Exercise objective:
What is needed here is a faithful repeat of every entry, with no character changed.

::: Data supplied

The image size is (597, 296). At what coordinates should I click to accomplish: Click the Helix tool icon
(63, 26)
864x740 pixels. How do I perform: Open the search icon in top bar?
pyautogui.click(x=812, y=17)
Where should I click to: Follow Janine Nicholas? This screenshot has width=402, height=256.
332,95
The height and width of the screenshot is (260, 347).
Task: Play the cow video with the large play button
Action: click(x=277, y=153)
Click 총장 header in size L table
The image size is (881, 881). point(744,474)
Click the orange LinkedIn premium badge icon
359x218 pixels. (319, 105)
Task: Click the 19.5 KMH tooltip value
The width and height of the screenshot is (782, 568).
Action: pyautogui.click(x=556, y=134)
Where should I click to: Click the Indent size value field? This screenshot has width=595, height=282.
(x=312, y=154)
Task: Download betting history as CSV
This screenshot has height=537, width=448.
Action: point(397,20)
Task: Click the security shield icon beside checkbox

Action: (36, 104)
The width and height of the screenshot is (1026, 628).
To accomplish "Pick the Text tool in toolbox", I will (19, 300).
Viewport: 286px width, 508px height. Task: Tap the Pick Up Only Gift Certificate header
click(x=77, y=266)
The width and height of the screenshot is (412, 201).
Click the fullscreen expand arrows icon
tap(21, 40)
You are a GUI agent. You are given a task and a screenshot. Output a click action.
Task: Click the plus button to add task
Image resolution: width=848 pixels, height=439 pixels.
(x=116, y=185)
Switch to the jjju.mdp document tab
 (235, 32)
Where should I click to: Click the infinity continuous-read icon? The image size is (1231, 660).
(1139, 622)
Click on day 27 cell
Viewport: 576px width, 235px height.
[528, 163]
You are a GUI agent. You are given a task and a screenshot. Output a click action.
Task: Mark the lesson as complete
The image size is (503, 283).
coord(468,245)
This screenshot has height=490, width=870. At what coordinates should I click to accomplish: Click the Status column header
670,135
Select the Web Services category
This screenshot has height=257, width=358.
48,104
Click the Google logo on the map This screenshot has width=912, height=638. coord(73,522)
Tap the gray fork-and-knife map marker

::::::

The completed task:
The image size is (597, 296). At what coordinates should I click to accomplish: Click the Helix tool icon
(63, 26)
864x740 pixels. How do I perform: Open the search icon in top bar?
pyautogui.click(x=812, y=17)
Where should I click to: Follow Janine Nicholas? This screenshot has width=402, height=256.
332,95
The height and width of the screenshot is (260, 347).
Task: Play the cow video with the large play button
Action: click(x=277, y=153)
Click 총장 header in size L table
The image size is (881, 881). point(744,474)
Click the orange LinkedIn premium badge icon
359x218 pixels. (319, 105)
Task: Click the 19.5 KMH tooltip value
The width and height of the screenshot is (782, 568).
Action: pyautogui.click(x=556, y=134)
Where should I click to: Click the Indent size value field? This screenshot has width=595, height=282.
(x=312, y=154)
Task: Download betting history as CSV
This screenshot has height=537, width=448.
Action: point(397,20)
Task: Click the security shield icon beside checkbox

Action: (36, 104)
The width and height of the screenshot is (1026, 628).
To accomplish "Pick the Text tool in toolbox", I will (19, 300).
Viewport: 286px width, 508px height. Task: Tap the Pick Up Only Gift Certificate header
click(x=77, y=266)
The width and height of the screenshot is (412, 201).
Click the fullscreen expand arrows icon
tap(21, 40)
You are a GUI agent. You are given a task and a screenshot. Output a click action.
Task: Click the plus button to add task
Image resolution: width=848 pixels, height=439 pixels.
(x=116, y=185)
Switch to the jjju.mdp document tab
 (235, 32)
Where should I click to: Click the infinity continuous-read icon? The image size is (1231, 660).
(1139, 622)
Click on day 27 cell
Viewport: 576px width, 235px height.
[528, 163]
You are a GUI agent. You are given a task and a screenshot. Output a click action.
Task: Mark the lesson as complete
The image size is (503, 283).
coord(468,245)
This screenshot has height=490, width=870. At what coordinates should I click to accomplish: Click the Status column header
670,135
Select the Web Services category
This screenshot has height=257, width=358.
48,104
Click the Google logo on the map This screenshot has width=912, height=638. coord(73,522)
Tap the gray fork-and-knife map marker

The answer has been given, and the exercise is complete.